**The task:** Omit the images, then print each record below exactly as it reads.
Segment Start: Dataset entries
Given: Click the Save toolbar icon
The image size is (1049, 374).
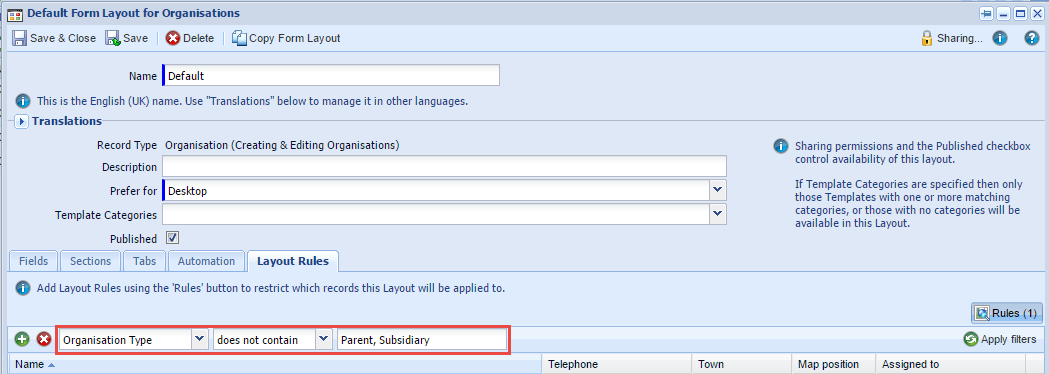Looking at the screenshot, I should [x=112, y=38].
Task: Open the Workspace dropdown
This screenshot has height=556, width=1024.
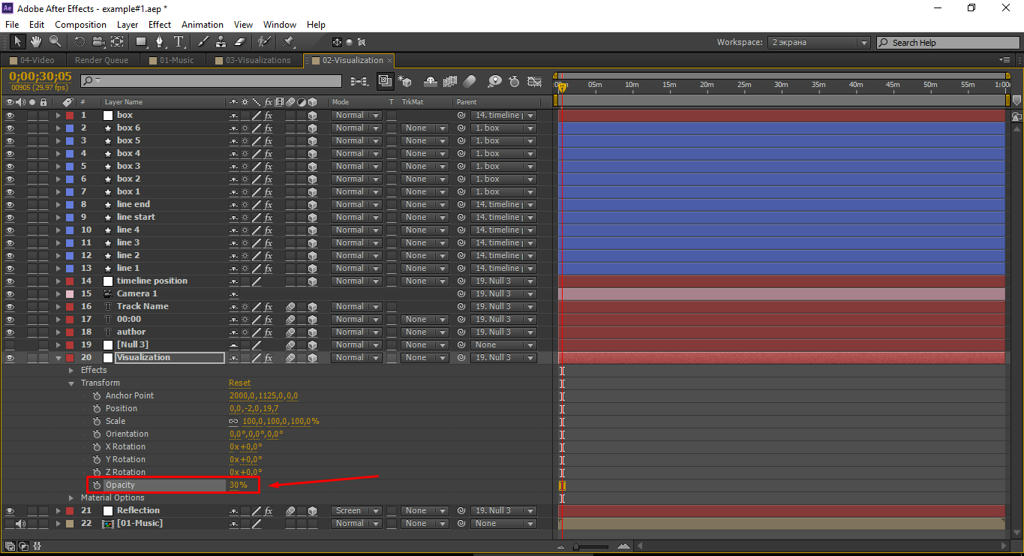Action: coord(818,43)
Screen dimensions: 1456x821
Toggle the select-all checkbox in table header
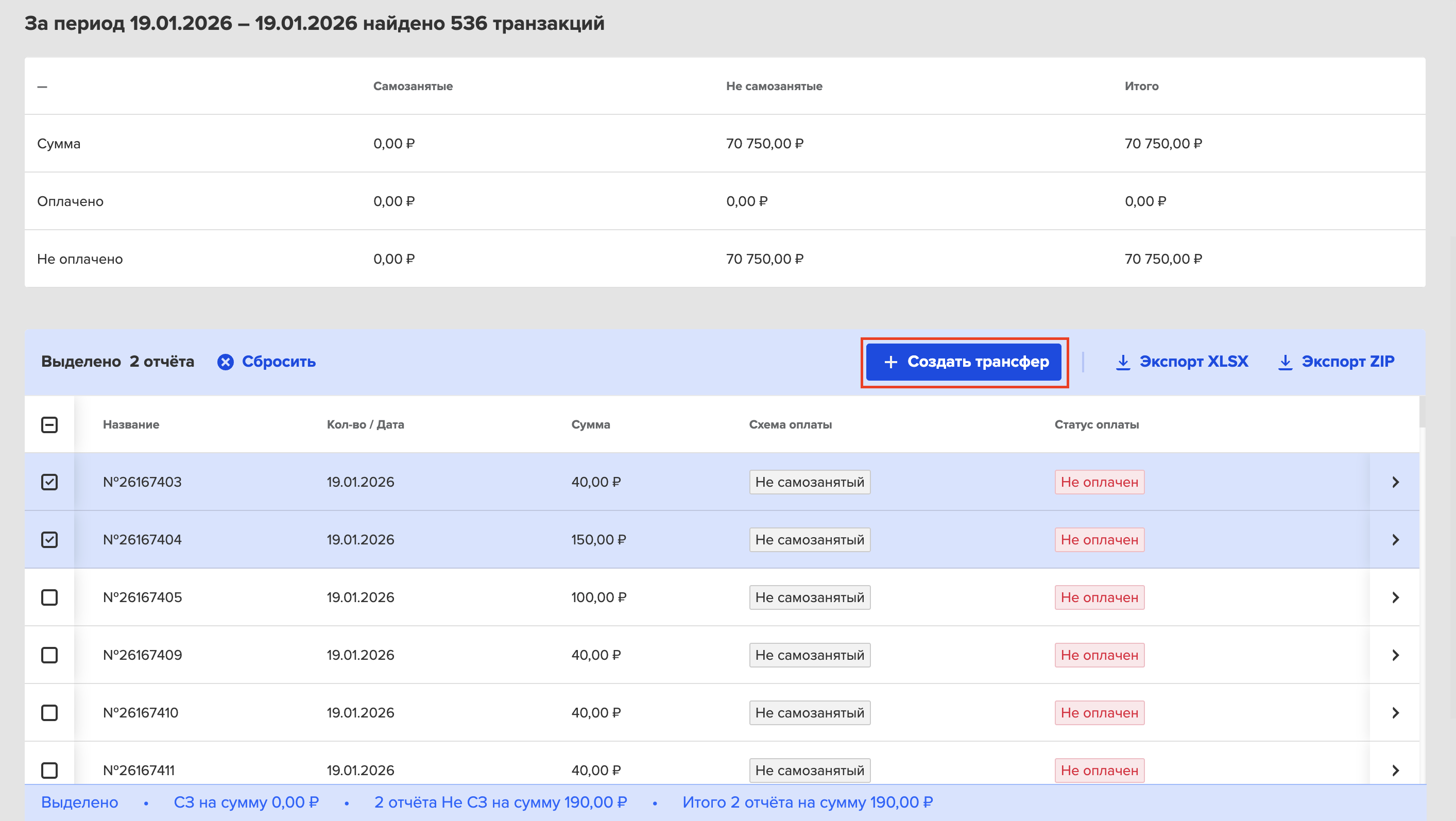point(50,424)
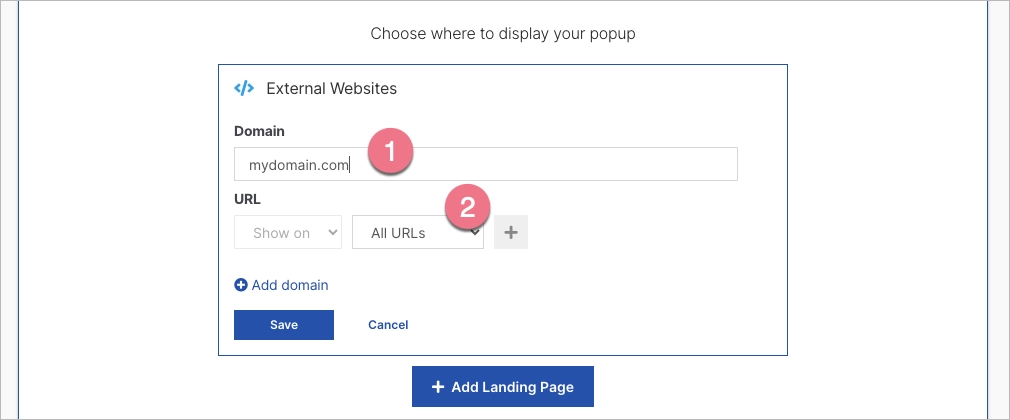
Segment End: Dataset entries
**Written solution:**
Given: Click the Save toolbar icon
The image size is (1049, 374).
Looking at the screenshot, I should [x=112, y=38].
Task: Open the Workspace dropdown
This screenshot has height=556, width=1024.
Action: coord(818,43)
Screen dimensions: 1456x821
Toggle the select-all checkbox in table header
point(50,424)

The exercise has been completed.